The Analysis of Bulk Samples
The analysis of bulk samples for crystalline silica phases is essentially an extension of the usual
quantitative procedures reported in the literature. There is no certified procedure established by any of the
federal agencies because the samples to be analyzed have considerable variability in the associated phases,
although a very elaborate procedure for analyzing soils which include quartz has been presented by Raab
(1988). The NIOSH filter method has been used to analyze bulk materials, but it is not really suitable for
the low concentrations as required by OSHA (0.1% quartz) (Blount, 1989) because the sample is not large
enough to allow the detection and quantification of this amount. It should also be remembered that
crystallite statistics strongly favor the bulk sample because of the larger number of crystallites in the
sample.
An excellent review of quantitative procedures has been presented by Snyder and Bish (1989) and
a thesis by Cline (1986). The references in these articles cover most of the available literature, and the
paper discusses all the main techniques in use today. As mentioned above, there are essentially three
methods which are in use: the absorption correction method, the internal standard method and the external
standard method. There are also three ways to acquire and process the data in each method. Where
applicable, individual peaks may be integrated for each phase, Alexander and Klug (1948). If individual
peaks are not resolvable, then clusters of peaks may be used and the contribution of each phase to each
cluster may be treated as a matrix, Copeland and Bragg (1958), Karlak and Burnett (1966), Chung (1974a
and b, 1975), and Smith, et al. (1984). If the overlap is severe, the whole-pattern methods may be used,
Wiles and Young (1981), Smith et al. (1987, 1988a and b), Hill and Howard (1987), Bish and Howard
(1988), Madsen and Hill (1988), O'Connor and Rowan (1988) and Taylor (1991).
There are several methods mentioned in the literature that specifically involve the determination
of quartz in bulk samples. The first description is by Clark and Reynolds (1936), and Klug et al. (1948)
first apply modern theory to silica analysis. The reviews by McGlynn (1968) and Anderson (1975) cover
much of the earlier literature. More recent studies will be indicated here. The analysis of quartz and other
minerals in rocks is discussed by Pawloski (1985) and Bayliss (1986). Both use the external reference-intensity method. Fluerence et al. (1969) analyze raw materials and ceramics. Waersted (1986) has used
the RIR method to determine quartz in calcium sulfate preparations. Kamarchik (1980) describes the
determination of quartz, talc and clay in paints using the RIR method with TiO2 as the reference material.

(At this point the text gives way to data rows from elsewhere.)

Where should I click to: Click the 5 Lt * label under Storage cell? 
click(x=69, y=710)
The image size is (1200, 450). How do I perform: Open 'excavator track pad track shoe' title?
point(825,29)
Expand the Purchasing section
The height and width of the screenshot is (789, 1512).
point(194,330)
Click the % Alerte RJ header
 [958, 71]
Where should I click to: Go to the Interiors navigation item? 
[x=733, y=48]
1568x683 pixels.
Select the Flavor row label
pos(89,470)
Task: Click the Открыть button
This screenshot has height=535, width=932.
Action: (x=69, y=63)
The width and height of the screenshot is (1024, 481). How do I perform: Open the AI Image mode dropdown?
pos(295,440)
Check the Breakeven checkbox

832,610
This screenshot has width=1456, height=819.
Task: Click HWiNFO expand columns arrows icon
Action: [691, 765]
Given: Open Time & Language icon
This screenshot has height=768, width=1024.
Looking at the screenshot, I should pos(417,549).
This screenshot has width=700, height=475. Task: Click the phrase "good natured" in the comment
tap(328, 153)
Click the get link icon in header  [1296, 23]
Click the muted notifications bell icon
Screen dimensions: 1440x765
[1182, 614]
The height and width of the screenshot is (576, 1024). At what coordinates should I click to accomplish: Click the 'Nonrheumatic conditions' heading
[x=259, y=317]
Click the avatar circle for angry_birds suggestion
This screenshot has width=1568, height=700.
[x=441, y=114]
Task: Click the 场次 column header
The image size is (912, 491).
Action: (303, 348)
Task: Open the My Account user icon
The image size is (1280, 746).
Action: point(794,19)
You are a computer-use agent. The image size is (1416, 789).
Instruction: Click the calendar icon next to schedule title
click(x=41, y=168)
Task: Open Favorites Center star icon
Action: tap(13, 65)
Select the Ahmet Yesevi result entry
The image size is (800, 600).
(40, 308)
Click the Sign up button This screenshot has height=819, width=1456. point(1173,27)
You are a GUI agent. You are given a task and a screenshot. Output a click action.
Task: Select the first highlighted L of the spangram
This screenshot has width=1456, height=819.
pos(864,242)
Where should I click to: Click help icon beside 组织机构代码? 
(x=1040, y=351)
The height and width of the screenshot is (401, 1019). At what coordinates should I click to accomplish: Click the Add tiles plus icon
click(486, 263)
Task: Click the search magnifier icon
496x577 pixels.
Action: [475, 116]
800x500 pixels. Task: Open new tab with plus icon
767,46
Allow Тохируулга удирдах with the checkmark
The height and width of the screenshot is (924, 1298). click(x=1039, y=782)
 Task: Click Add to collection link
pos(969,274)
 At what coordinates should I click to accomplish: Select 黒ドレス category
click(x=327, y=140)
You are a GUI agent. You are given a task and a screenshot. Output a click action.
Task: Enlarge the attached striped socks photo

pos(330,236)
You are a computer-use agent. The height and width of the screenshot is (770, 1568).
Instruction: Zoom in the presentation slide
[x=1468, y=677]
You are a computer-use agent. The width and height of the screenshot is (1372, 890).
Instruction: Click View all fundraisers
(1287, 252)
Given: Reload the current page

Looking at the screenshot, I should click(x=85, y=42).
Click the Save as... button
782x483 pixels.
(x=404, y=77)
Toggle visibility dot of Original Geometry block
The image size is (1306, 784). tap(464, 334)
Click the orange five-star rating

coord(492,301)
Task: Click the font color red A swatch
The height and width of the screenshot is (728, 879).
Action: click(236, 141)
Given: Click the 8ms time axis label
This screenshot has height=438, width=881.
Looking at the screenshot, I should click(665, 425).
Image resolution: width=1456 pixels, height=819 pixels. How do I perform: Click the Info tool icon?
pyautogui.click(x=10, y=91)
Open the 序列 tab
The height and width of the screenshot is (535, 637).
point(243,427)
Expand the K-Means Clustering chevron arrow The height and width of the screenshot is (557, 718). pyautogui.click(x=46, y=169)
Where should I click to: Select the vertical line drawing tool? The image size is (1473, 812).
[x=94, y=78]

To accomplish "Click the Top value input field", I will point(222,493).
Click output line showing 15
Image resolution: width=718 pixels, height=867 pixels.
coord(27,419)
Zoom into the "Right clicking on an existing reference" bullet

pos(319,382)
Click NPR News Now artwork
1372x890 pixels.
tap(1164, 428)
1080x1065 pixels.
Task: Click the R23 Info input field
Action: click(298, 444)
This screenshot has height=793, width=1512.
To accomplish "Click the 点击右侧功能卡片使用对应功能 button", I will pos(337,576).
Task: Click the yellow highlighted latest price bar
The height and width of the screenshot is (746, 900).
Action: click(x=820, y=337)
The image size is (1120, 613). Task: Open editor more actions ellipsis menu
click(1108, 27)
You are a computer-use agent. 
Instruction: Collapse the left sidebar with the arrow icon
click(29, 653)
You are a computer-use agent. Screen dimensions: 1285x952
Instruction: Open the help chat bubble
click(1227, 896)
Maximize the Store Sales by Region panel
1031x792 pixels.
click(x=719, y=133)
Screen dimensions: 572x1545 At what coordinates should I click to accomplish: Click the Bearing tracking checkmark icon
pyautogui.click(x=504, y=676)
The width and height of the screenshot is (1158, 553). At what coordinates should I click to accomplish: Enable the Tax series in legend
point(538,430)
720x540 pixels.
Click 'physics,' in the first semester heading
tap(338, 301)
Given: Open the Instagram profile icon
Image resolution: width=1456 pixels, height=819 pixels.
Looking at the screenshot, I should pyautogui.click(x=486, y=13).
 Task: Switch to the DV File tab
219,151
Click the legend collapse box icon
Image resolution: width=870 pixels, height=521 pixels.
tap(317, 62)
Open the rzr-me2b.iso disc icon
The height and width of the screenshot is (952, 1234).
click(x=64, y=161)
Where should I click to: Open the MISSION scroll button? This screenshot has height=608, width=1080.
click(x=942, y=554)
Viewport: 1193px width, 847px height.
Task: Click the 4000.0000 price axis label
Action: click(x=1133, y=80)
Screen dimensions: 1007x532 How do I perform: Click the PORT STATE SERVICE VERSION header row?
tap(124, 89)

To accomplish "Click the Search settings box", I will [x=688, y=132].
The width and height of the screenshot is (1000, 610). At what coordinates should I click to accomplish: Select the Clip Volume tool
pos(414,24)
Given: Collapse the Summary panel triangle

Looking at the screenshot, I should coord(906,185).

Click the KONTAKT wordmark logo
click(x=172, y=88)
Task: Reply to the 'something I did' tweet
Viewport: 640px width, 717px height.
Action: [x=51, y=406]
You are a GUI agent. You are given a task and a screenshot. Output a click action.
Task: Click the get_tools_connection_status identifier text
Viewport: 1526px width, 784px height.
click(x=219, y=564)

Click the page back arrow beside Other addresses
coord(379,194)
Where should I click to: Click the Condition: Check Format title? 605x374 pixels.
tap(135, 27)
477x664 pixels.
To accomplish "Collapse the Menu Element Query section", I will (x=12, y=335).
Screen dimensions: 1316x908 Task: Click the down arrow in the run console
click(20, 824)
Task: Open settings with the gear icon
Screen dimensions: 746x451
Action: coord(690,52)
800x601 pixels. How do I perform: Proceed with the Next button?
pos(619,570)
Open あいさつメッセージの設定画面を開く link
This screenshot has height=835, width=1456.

Davis et al. (1986) has analyzed coal samples using the RIR method coupled with absorption
measurements to allow for the fact that not all the phases are determined and the coal component is
amorphous. Emig and Smith (1989) have quantified quartz in agricultural dolostone using direct
calibration methods because of the minimal interference from the other minerals in the rock. Corrections
were required when mica was present. Carter et al. (1987) have quantified both quartz and cristobalite in
bentonite products using an internal standard method with absorption corrections to allow for the presence
of other phases. McKee et al. (19__) and Hamilton and Peletis (1991) determined quartz in perlite using
spiking with quartz to prepare the calibration curves.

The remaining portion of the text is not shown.